Population (mid 2023 estimate)
- • Total: 276,010
- • Density: 8,256/km^{2} (21,380/sq mi)
- Time zone: UTC+7 (IWST)
- Area code: (+62) 21
- Vehicle registration: B
- Villages: 7
- Website: tapos.depok.go.id

= Tapos =

Tapos is a town and an administrative district (kecamatan) within the city of Depok, in the province of West Java, Indonesia. It covers an area of 33.43 km^{2} and had a population of 216,215 at the 2010 Census and 263,400 at the 2020 Census; the latest official estimate (as of mid 2023) is 276,010.
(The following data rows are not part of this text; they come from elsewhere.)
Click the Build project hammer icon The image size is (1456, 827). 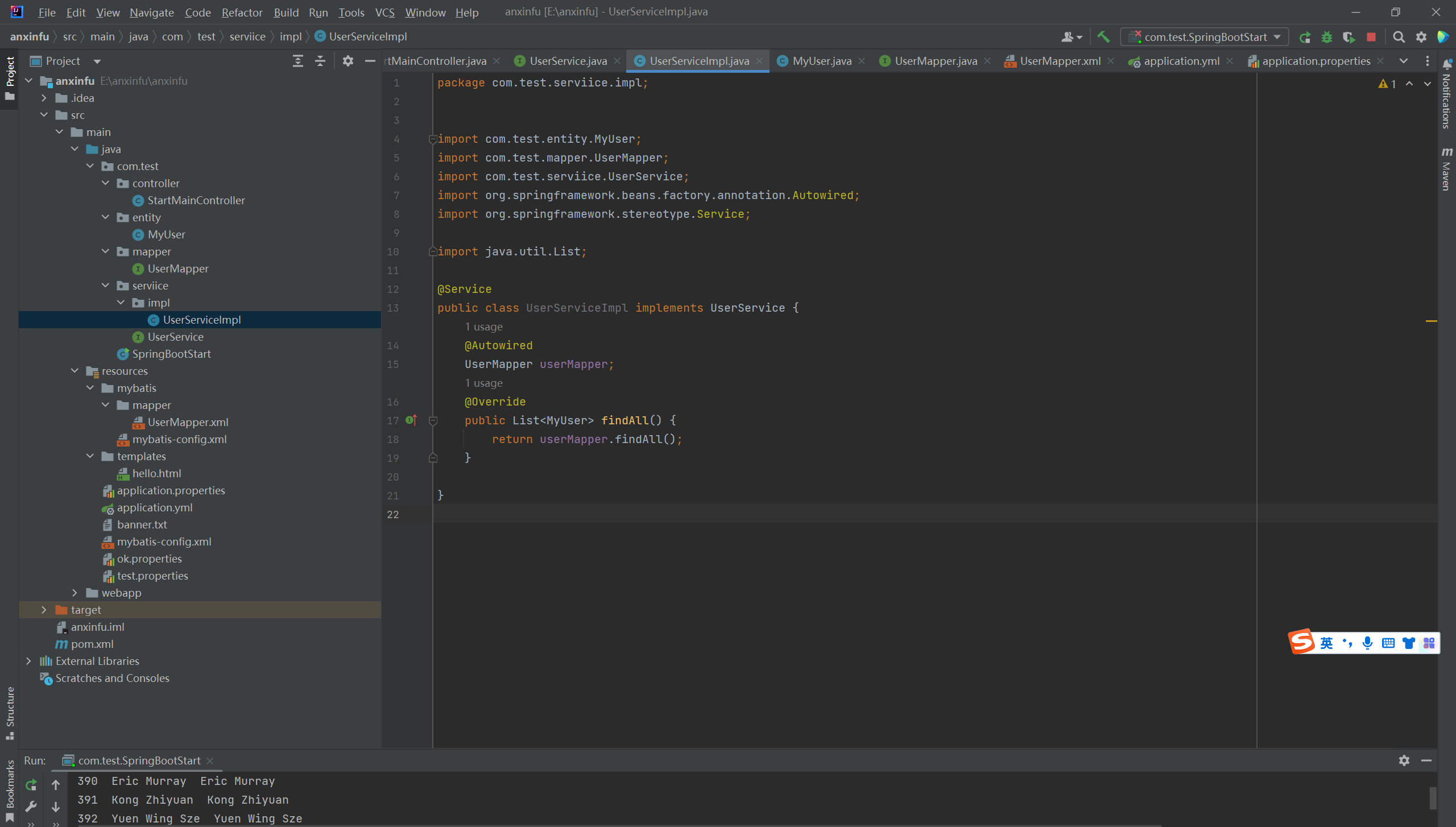[1103, 37]
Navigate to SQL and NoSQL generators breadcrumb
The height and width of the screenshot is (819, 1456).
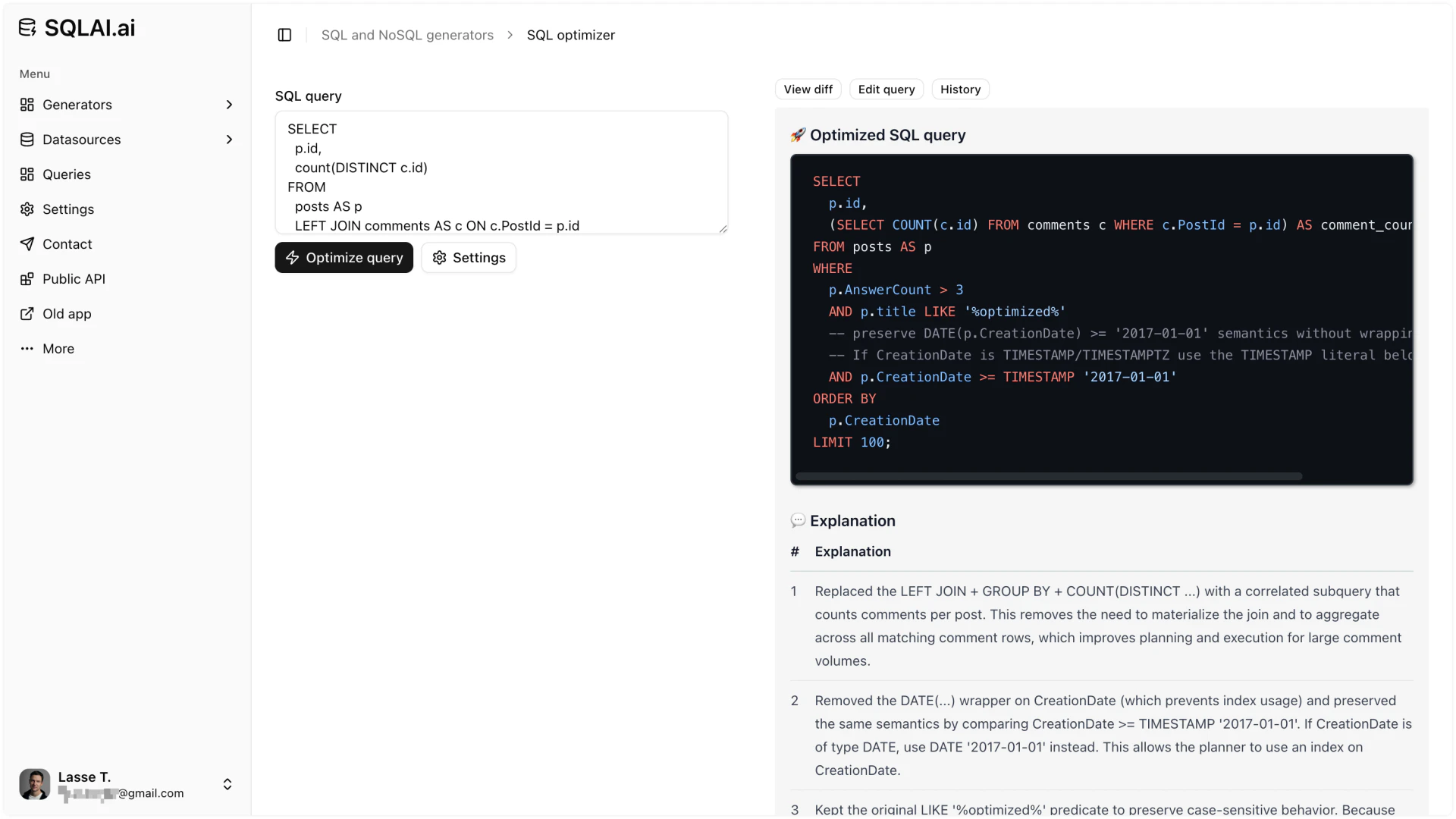point(407,35)
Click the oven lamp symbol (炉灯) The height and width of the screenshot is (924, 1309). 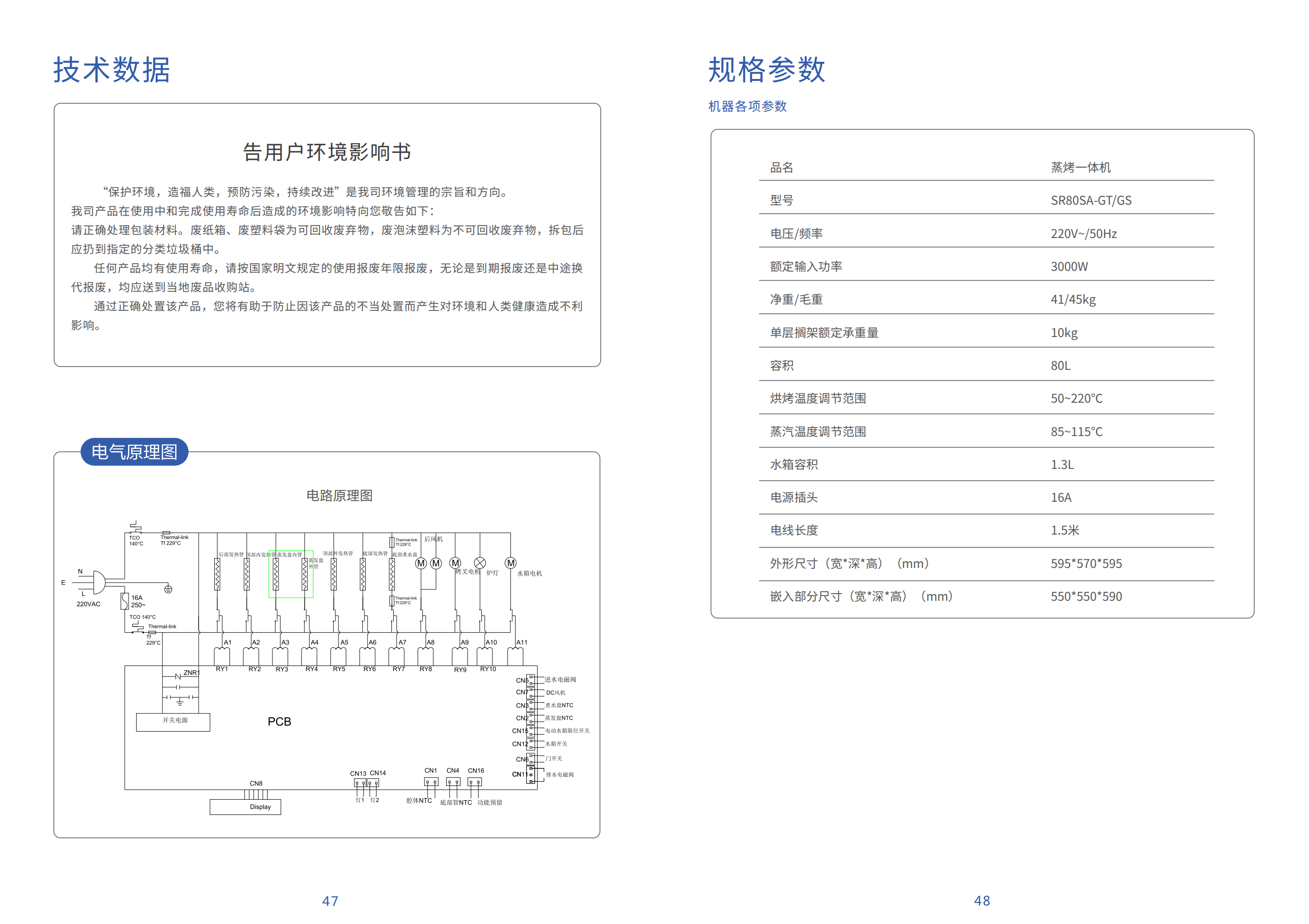480,563
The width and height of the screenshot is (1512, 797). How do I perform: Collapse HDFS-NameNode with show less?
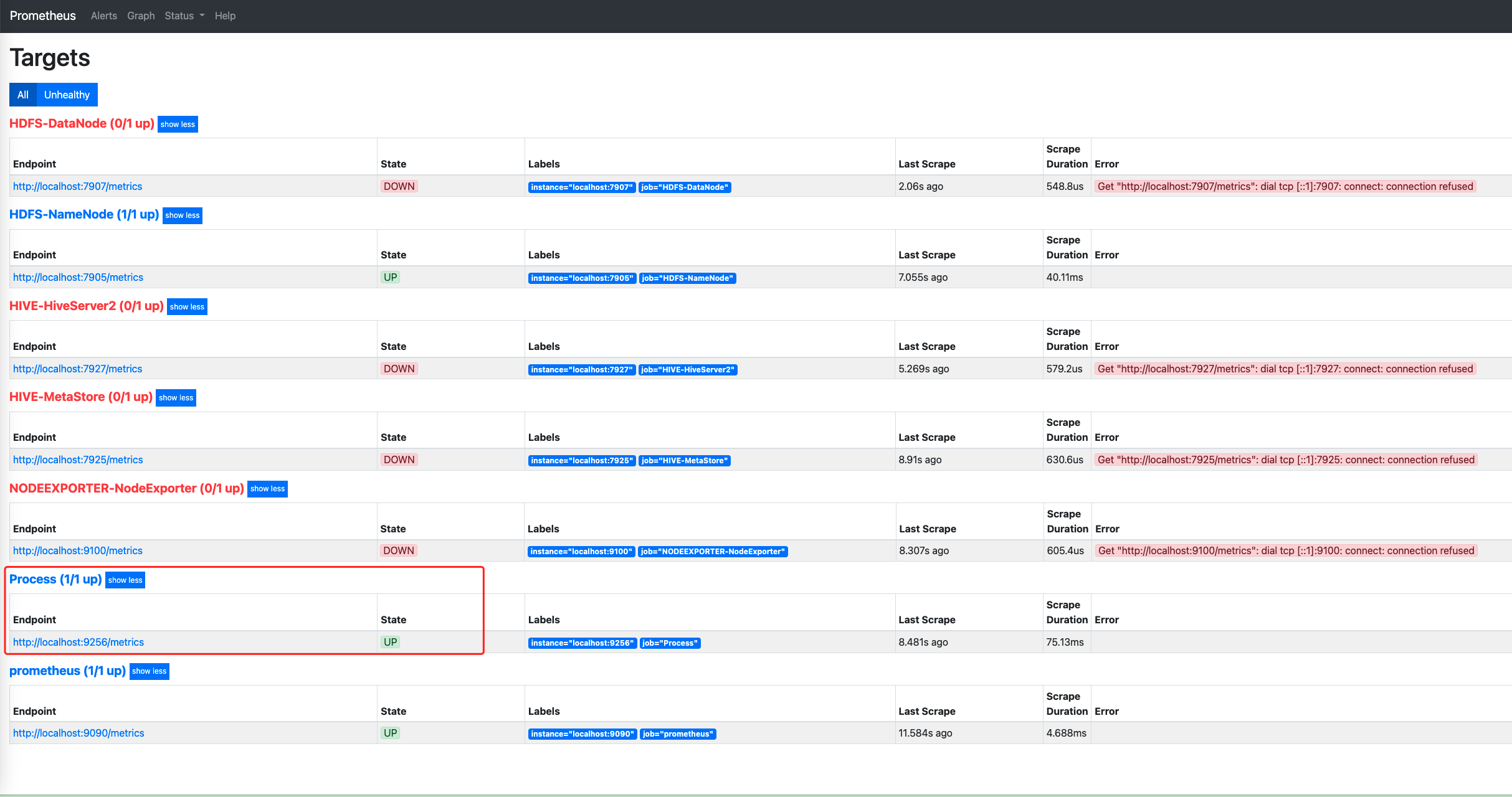tap(182, 215)
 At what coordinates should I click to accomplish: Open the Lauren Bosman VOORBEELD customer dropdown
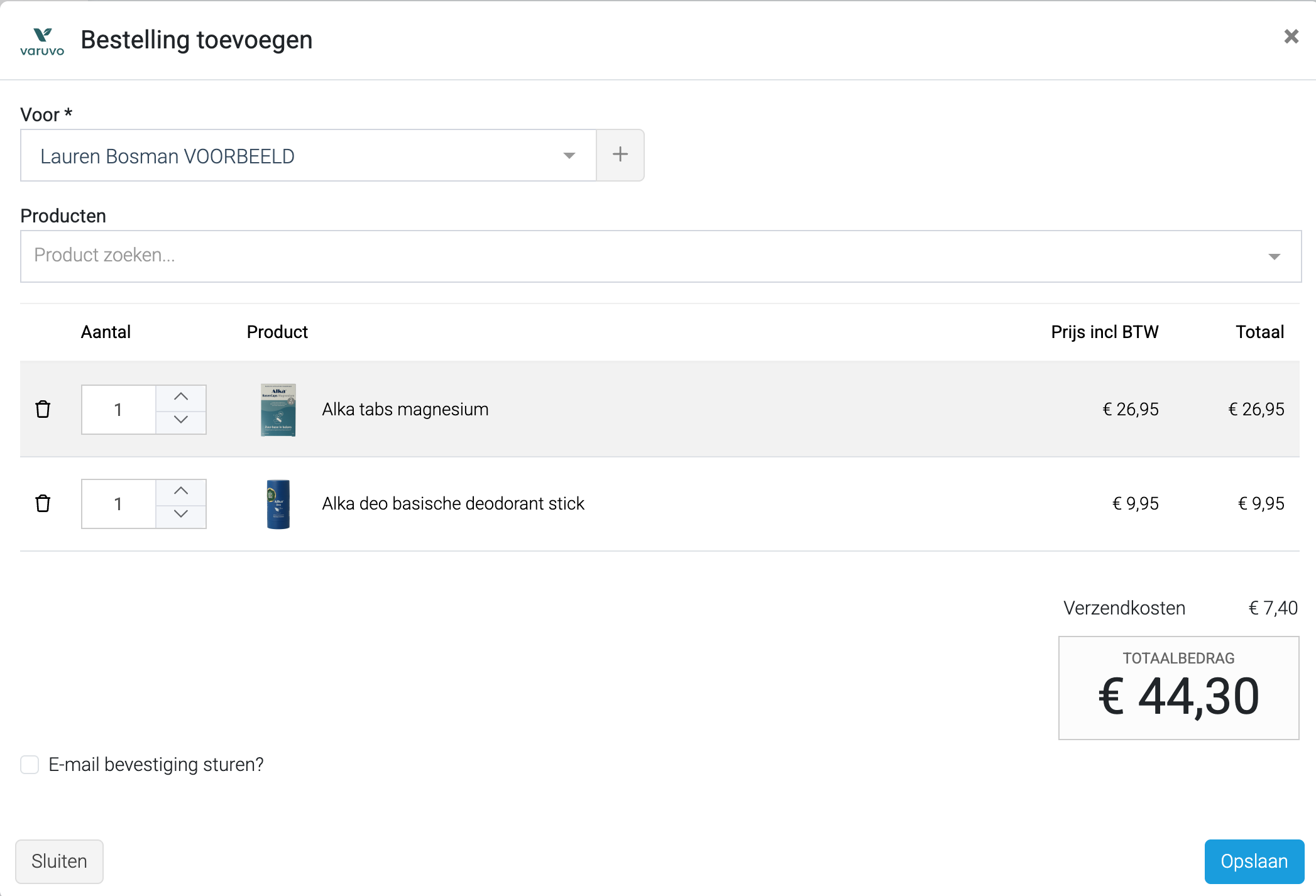pos(308,155)
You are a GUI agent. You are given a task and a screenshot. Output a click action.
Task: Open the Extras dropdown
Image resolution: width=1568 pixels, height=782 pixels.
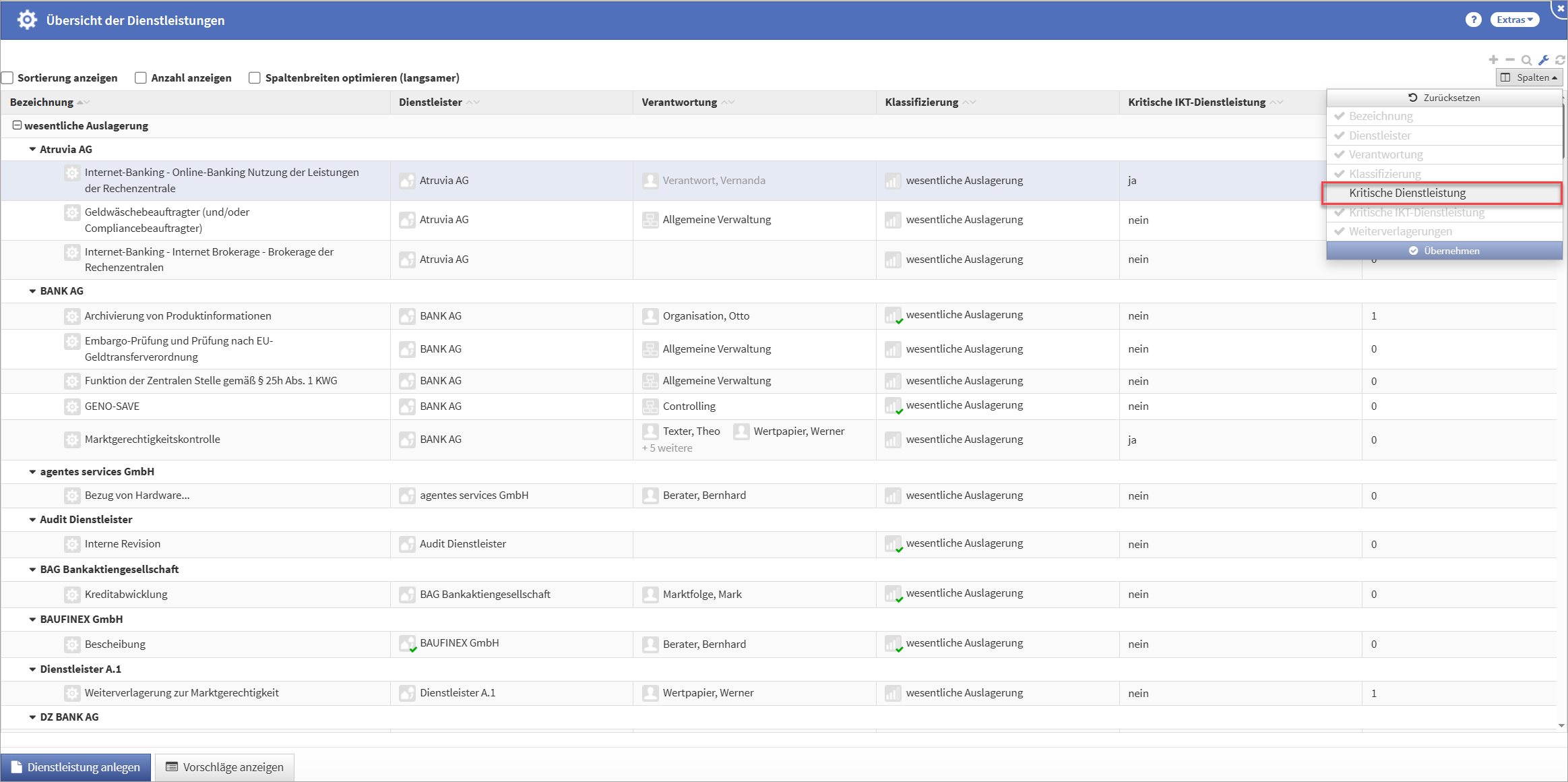tap(1514, 20)
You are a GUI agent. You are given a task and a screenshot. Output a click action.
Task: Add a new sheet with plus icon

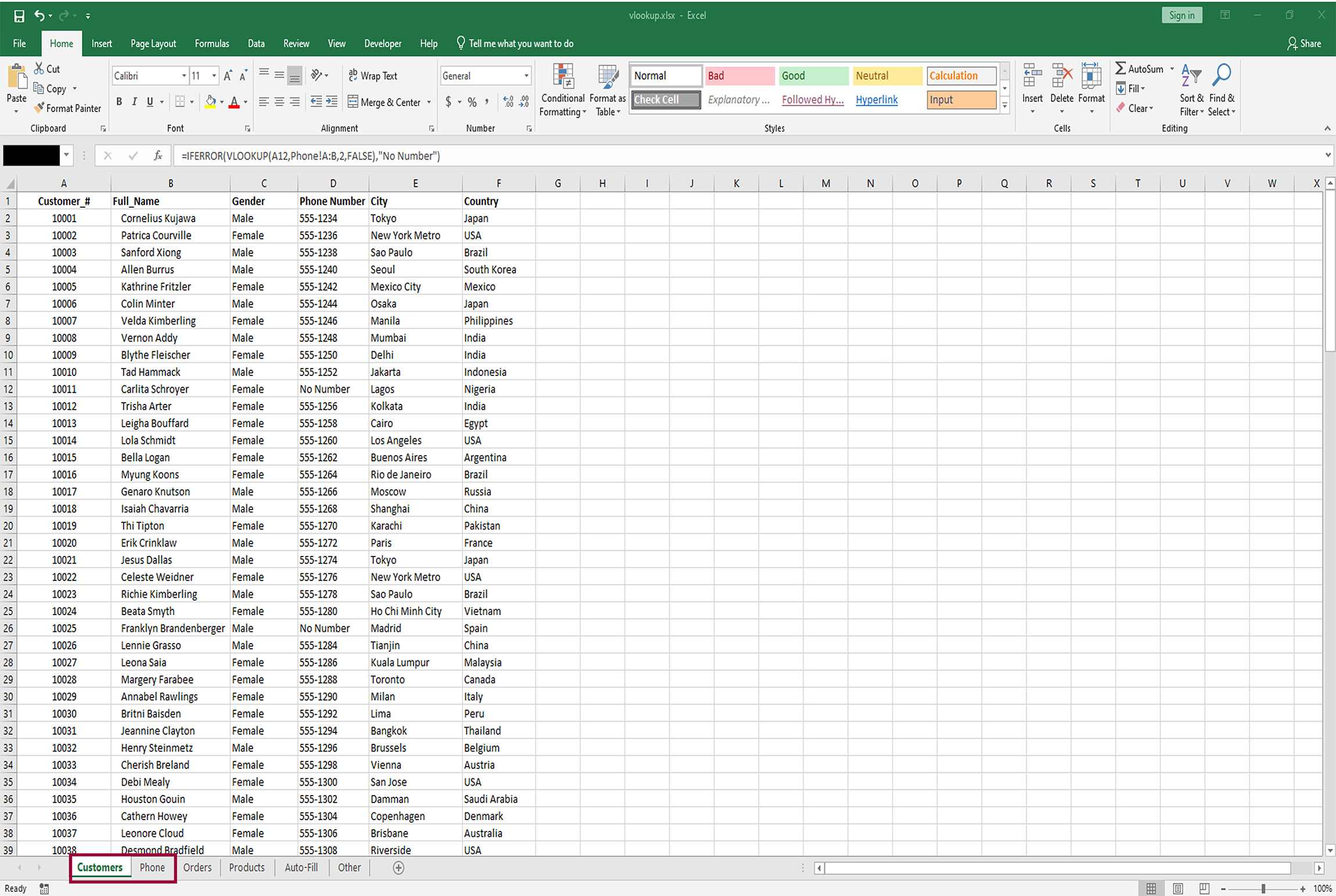coord(398,868)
==Administrative division==
Tapos district is sub-divided into seven urban communities (kelurahan) listed below with their areas and their officially-estimated populations as at mid 2022, together with their postcodes.

| Kode Wilayah | Name of kelurahan | Area in km^{2} | Population mid 2022 estimate | Post code |
|---|---|---|---|---|
| 32.76.10.1001 | Tapos (town) | 6.31 | 16,923 | 16457 |
| 32.76.10.1002 | Leuwinanggung | 4.31 | 13,454 | 16456 |
| 32.76.10.1003 | Sukatani | 4.81 | 56,223 | 16454 |
| 32.76.10.1004 | Sukamaju Baru | 4.26 | 44,895 | 16455 |
| 32.76.10.1005 | Jatijajar | 2.66 | 38,703 | 16451 |
| 32.76.10.1006 | Cilangkap | 6.16 | 55,313 | 16458 |
| 32.76.10.1007 | Cimpaeun | 4.93 | 26,231 | 16459 |
| 32.76.10 | Totals | 33.43 | 251,742 ^{(a)} |  |

Notes: (a) comprising 126,493 males and 125,249 females.